BACKGROUND: Schistosomiasis is one of the world’s most common NTDs. Successful control operations often target snail vectors with the molluscicide niclosamide. Little is known about how niclosamide affects snails, including for Biomphalaria pfeifferi, the most important vector for Schistosoma mansoni in Africa. We used Illumina technology to explore how field-derived B. pfeifferi, either uninfected or harboring cercariae–producing S. mansoni sporocysts, respond to a sublethal treatment of niclosamide. This study afforded the opportunity to determine if snails respond differently to biotic or abiotic stressors, and if they reserve unique responses for when presented with both stressors in combination. We also examined how sporocysts respond when their snail host is treated with niclosamide. PRINCIPAL FINDINGS: Cercariae-producing sporocysts within snails treated with niclosamide express ~68% of the genes in the S. mansoni genome, as compared to 66% expressed by intramolluscan stages of S. mansoni in snails not treated with niclosamide. Niclosamide does not disable sporocysts nor does it seem to provoke from them distinctive responses associated with detoxifying a xenobiotic. For uninfected B. pfeifferi, niclosamide treatment alone increases expression of several features not up-regulated in infected snails including particular cytochrome p450s and heat shock proteins, glutathione-S-transferases, antimicrobial factors like LBP/BPI and protease inhibitors, and also provokes strong down regulation of proteases.
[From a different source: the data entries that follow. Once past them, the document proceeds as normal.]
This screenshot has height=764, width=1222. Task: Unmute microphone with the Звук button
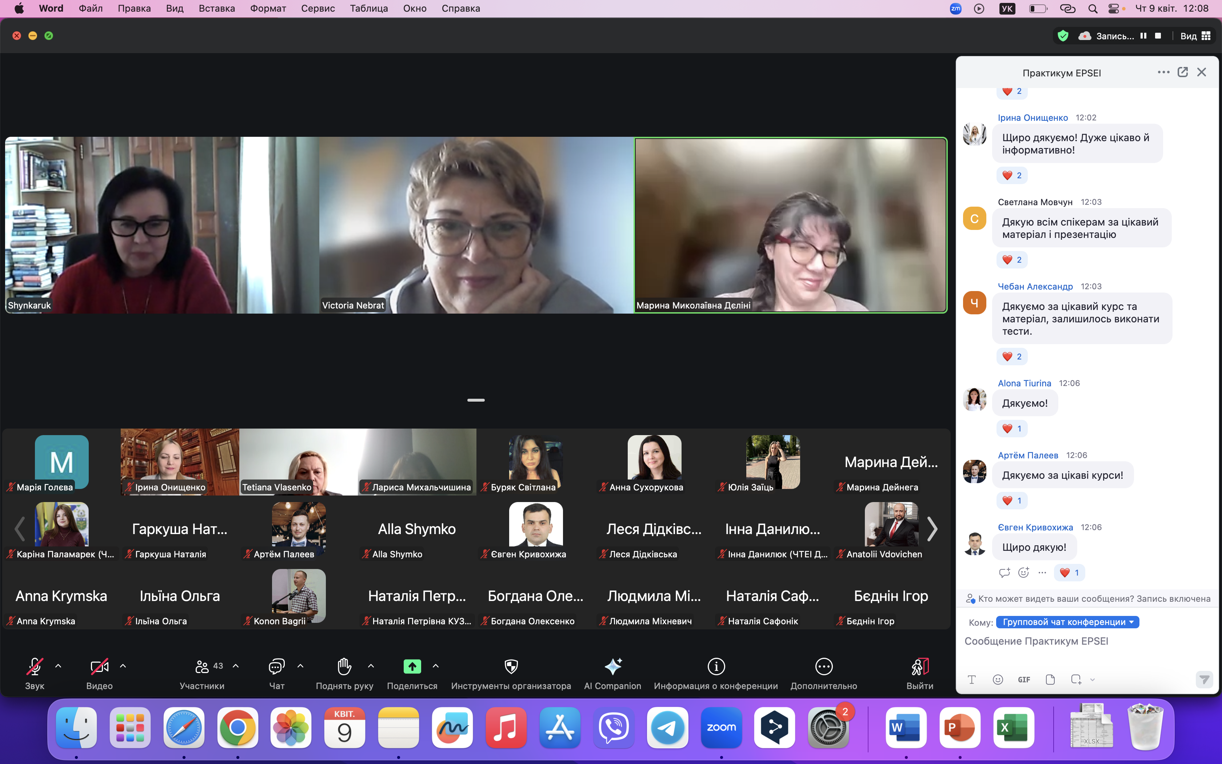pyautogui.click(x=34, y=666)
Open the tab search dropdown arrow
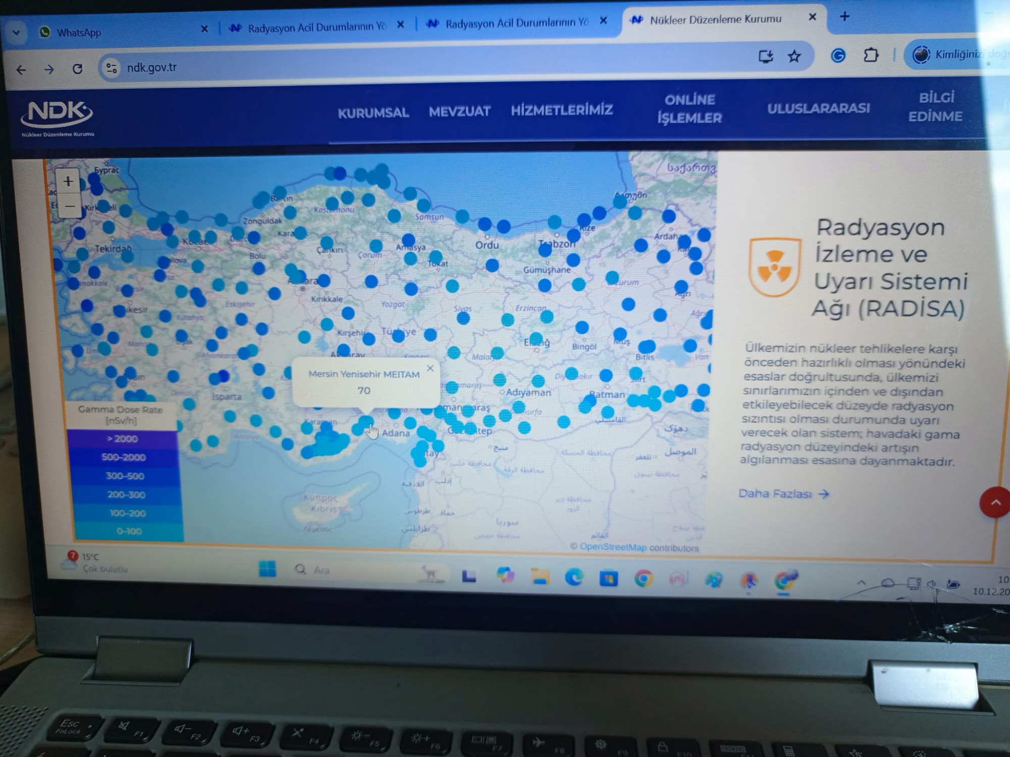1010x757 pixels. (x=16, y=33)
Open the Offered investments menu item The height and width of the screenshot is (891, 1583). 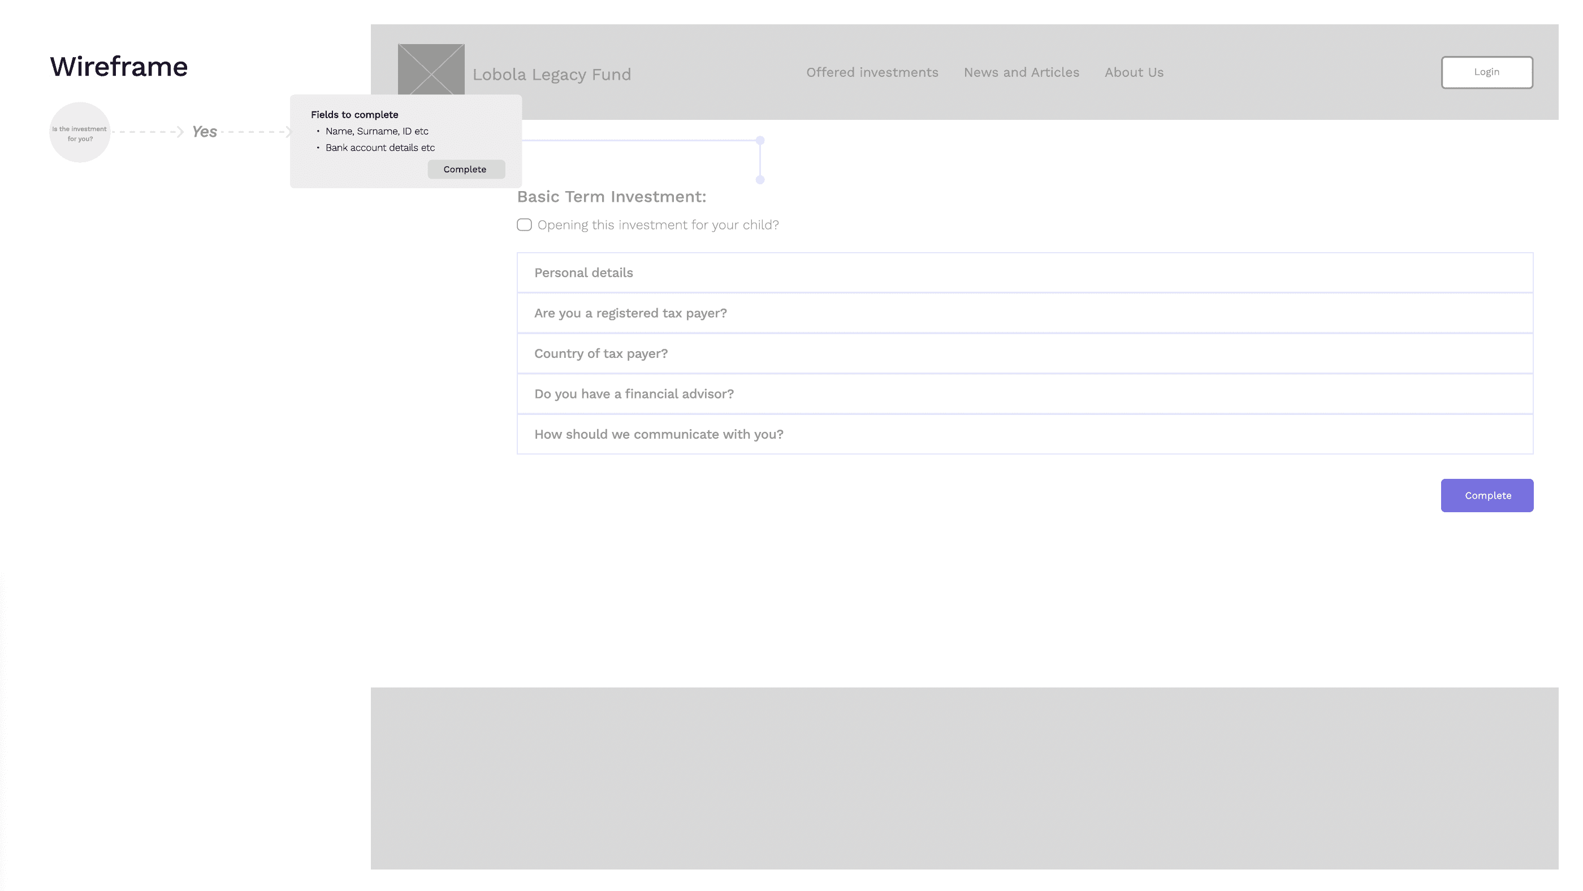(x=871, y=73)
Exposure of infected snails to niclosamide resulted in numerous up-regulated responses associated with apoptosis along with down-regulated ribosomal and defense functions, indicative of a distinctive, compromised state not achieved with either stimulus alone. CONCLUSIONS/SIGNIFICANCE: This study helps define the transcriptomic responses of an important and under-studied schistosome vector to S. mansoni sporocysts, to niclosamide, and to both in combination. It suggests the response of S. mansoni sporocysts to niclosamide is minimal and not reflective of a distinct repertoire of genes to handle xenobiotics while in the snail host. It also offers new insights for how niclosamide affects snails.